*PROBLEM REQUIREMENTS*: Can you lay out the records from the line containing "Given: Click the 非常に満足している legend label" through the line containing "Open the Terminal" as a Markdown table, with columns Row and Record, numbering each line and leaving out blank ones?

*DATA SHOWN*:
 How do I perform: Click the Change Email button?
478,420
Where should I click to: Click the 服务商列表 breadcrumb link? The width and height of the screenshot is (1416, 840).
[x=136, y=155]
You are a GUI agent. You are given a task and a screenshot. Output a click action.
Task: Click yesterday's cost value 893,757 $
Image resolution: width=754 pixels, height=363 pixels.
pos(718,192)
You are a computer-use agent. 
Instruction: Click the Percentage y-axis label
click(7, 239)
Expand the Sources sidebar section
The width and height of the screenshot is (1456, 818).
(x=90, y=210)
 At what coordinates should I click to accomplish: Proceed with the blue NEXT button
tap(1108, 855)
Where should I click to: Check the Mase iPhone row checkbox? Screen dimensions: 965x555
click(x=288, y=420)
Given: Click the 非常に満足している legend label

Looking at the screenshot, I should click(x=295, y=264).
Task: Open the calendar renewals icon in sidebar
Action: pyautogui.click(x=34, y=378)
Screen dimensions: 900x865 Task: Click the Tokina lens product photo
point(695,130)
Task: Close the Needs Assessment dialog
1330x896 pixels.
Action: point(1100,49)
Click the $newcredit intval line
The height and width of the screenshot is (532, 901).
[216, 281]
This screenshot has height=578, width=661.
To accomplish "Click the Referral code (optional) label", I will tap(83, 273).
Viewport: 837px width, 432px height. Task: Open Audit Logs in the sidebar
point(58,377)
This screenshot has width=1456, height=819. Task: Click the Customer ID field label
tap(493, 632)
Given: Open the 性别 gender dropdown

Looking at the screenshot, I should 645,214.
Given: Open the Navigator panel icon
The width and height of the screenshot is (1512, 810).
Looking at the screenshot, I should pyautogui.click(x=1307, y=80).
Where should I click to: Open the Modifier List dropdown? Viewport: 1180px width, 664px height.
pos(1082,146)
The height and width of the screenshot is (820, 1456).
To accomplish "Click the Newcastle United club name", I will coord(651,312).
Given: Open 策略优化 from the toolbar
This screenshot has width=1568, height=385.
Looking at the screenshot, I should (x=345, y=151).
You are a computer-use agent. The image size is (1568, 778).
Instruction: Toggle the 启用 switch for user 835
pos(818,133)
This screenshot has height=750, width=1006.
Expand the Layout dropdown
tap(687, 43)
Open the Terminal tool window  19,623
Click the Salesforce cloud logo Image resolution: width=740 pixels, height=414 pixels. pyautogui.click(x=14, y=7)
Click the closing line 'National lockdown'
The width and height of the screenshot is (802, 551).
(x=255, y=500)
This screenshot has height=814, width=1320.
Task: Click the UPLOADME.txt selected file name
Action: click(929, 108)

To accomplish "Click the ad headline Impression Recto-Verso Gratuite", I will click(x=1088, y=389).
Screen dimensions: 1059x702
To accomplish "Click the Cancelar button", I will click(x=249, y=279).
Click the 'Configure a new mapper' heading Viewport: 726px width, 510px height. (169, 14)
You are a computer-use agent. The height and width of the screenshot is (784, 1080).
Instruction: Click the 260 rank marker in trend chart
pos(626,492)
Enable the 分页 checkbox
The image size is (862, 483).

*RESULT OF THE TASK*:
| Row | Record |
|---|---|
| 1 | Given: Click the 非常に満足している legend label |
| 2 | Looking at the screenshot, I should click(x=295, y=264). |
| 3 | Task: Open the calendar renewals icon in sidebar |
| 4 | Action: pyautogui.click(x=34, y=378) |
| 5 | Screen dimensions: 900x865 Task: Click the Tokina lens product photo |
| 6 | point(695,130) |
| 7 | Task: Close the Needs Assessment dialog |
| 8 | 1330x896 pixels. |
| 9 | Action: point(1100,49) |
| 10 | Click the $newcredit intval line |
| 11 | The height and width of the screenshot is (532, 901). |
| 12 | [216, 281] |
| 13 | This screenshot has height=578, width=661. |
| 14 | To accomplish "Click the Referral code (optional) label", I will tap(83, 273). |
| 15 | Viewport: 837px width, 432px height. Task: Open Audit Logs in the sidebar |
| 16 | point(58,377) |
| 17 | This screenshot has width=1456, height=819. Task: Click the Customer ID field label |
| 18 | tap(493, 632) |
| 19 | Given: Open the 性别 gender dropdown |
| 20 | Looking at the screenshot, I should 645,214. |
| 21 | Given: Open the Navigator panel icon |
| 22 | The width and height of the screenshot is (1512, 810). |
| 23 | Looking at the screenshot, I should pyautogui.click(x=1307, y=80). |
| 24 | Where should I click to: Open the Modifier List dropdown? Viewport: 1180px width, 664px height. |
| 25 | pos(1082,146) |
| 26 | The height and width of the screenshot is (820, 1456). |
| 27 | To accomplish "Click the Newcastle United club name", I will coord(651,312). |
| 28 | Given: Open 策略优化 from the toolbar |
| 29 | This screenshot has width=1568, height=385. |
| 30 | Looking at the screenshot, I should (x=345, y=151). |
| 31 | You are a computer-use agent. The image size is (1568, 778). |
| 32 | Instruction: Toggle the 启用 switch for user 835 |
| 33 | pos(818,133) |
| 34 | This screenshot has height=750, width=1006. |
| 35 | Expand the Layout dropdown |
| 36 | tap(687, 43) |
| 37 | Open the Terminal tool window  19,623 |